# DATASET EXTRACT
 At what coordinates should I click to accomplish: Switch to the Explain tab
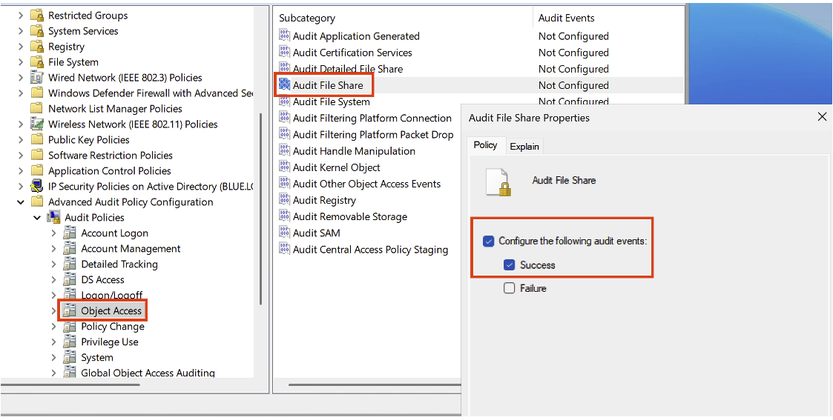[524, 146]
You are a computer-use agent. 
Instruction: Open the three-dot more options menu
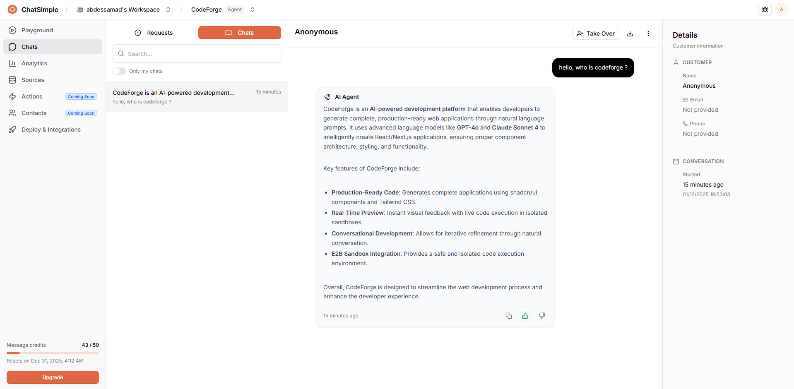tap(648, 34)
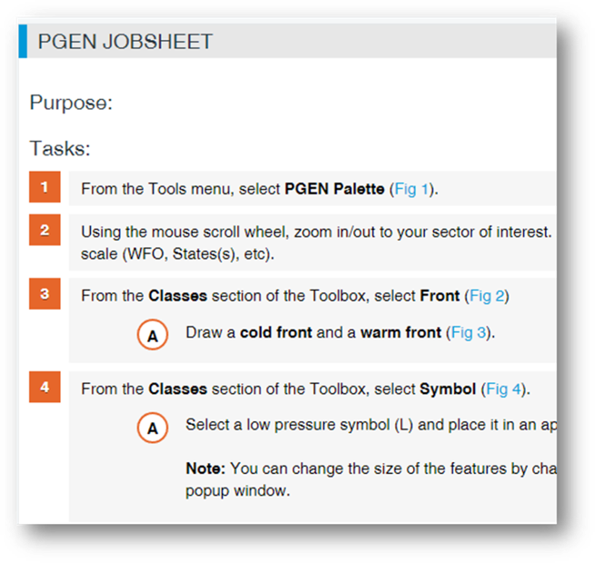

# STATED PROBLEM
Arrange the text of the items above as a JSON list of strings, one string per line, skipping blank lines and leaving out the pictures.

# SOLUTION FOR THIS EXERCISE
[
  " At what coordinates should I click to accomplish: Switch to the Explain tab",
  "[524, 146]",
  "You are a computer-use agent. ",
  "Instruction: Open the three-dot more options menu",
  "tap(648, 34)"
]